Published:  12 November, 2019

A collaboration of New Zealand producers dedicated to producing naturally lower alcohol wines is urging the trade to step beyond the low/no bunker mentality and “celebrate great wines with 30-40% less alcohol”.

Winemaker John Forrest, who instigated and now fronts the NZ Lighter Wines Research Programme, delivered this message at a seminar in London that explored the progress made in delivering lighter in alcohol wines that nonetheless remain expressive of variety and terroir.

The project, now in its thirteenth year, is rooted in delivering lighter alcohol wines through selective leaf removal to slow the vine’s ability to make sugar while delivering otherwise full maturity, along with other ‘natural’ vineyard-based and winemaking techniques, such as yeast that delivers half a degree less alcohol.

Forrest said the emphasis is on delivering the mouthfeel and texture that standard alcohol levels would deliver, while keeping alcohol levels at single digit levels, below 10% abv.

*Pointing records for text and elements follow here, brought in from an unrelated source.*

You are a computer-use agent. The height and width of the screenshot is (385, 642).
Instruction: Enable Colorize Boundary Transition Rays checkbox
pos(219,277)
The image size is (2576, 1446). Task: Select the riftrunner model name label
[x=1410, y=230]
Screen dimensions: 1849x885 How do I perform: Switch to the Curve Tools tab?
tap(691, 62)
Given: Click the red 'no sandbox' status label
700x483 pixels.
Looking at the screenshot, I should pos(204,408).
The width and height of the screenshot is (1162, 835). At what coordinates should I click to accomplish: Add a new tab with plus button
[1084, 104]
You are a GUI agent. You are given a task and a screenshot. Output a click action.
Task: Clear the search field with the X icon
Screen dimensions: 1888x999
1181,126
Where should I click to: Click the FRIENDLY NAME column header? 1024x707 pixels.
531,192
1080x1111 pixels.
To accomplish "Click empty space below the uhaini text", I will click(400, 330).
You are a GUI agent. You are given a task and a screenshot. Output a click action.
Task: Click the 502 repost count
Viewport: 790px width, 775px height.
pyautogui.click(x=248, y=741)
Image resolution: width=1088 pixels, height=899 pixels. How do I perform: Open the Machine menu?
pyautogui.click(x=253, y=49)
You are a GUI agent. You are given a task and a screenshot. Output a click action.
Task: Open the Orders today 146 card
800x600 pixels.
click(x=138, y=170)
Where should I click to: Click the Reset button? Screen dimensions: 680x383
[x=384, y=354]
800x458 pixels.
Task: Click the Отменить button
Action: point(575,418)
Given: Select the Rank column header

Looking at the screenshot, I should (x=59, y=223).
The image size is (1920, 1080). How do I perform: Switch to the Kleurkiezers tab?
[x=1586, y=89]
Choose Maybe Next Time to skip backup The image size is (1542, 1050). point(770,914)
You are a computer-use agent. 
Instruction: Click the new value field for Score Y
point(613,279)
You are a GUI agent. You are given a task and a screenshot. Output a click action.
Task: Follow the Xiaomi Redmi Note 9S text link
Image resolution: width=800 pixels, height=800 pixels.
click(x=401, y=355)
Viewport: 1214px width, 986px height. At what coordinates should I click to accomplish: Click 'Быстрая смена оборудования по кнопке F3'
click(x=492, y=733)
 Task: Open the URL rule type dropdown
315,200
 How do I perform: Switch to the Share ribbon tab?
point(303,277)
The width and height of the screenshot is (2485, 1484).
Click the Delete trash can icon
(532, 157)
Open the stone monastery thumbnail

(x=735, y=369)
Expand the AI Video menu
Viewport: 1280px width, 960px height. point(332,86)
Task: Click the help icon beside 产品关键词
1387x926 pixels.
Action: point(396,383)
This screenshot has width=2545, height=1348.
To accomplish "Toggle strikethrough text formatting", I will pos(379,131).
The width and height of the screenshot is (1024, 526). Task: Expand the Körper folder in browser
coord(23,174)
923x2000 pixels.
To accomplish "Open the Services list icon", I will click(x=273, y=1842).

Some 18 producers are now involved in the research and development project, which has been backed by NZ$17m investment since the 2013 vintage, with funding from government, the New Zealand Winegrowers Association and the producers themselves, with the wines carrying a NZ Lighter logo on the label. 

“What we want to be in 2025 is the dominant player, not just in the UK, but in the global market place, with wines of significantly less alcohol and less calories,” said Forrest.

He highlighted research that suggested 41% of UK premium consumers are ‘likely to purchase lighter wines’, but are typically put off by the lack of flavour and character of lower and no alcohol ‘Frankenwines’ that have undergone Physicochemical de-alcoholisation.

Most western markets report similar interest, with educated female consumers at the forefront of engagement in New Zealand where this category is fast growing, drinking examples from such estates as Brancott Estate, Stoneleigh, Villa Maria, Yealands, Spy Valley and Forrest’s own The Doctors’ label.

Moreover, and given that the programme is centred on a commercial imperative of delivering wines that are based on production techniques at no extra cost, the New Zealand experience has revealed that a growing number of consumers are basing their purchasing on "wellness before price", meaning producers “don’t have to trash their prices”.

“There has been an unrealistic push to attach zero to low, it shows lack of [understanding of] science by society… to think you can go from 14% alcohol to zero, taking out the part that we love in wine, is nonsense,” said Forrest.

The next step in the UK, he added, must necessarily be rooted in marketing, understanding the decisions people are taking about wine purchase and what they want, and responding to this with styles that fit modern, healthy lifestyles.

The project is still a work in progress, but a 9% abv The Doctors’ Pinot Noir 2018, which rounded off a lighter alcohol wine tasting at the seminar, showed how far it has come in delivering full character and texture in reds too, with “subtle adjustments in techniques” now allowing for the application of this R&D to “any variety”.

Forrest also stressed that as global warming gathers pace, delivering higher alcohol levels around the world, these same techniques could be used anywhere to help combat the immediate effects of a hotter climate.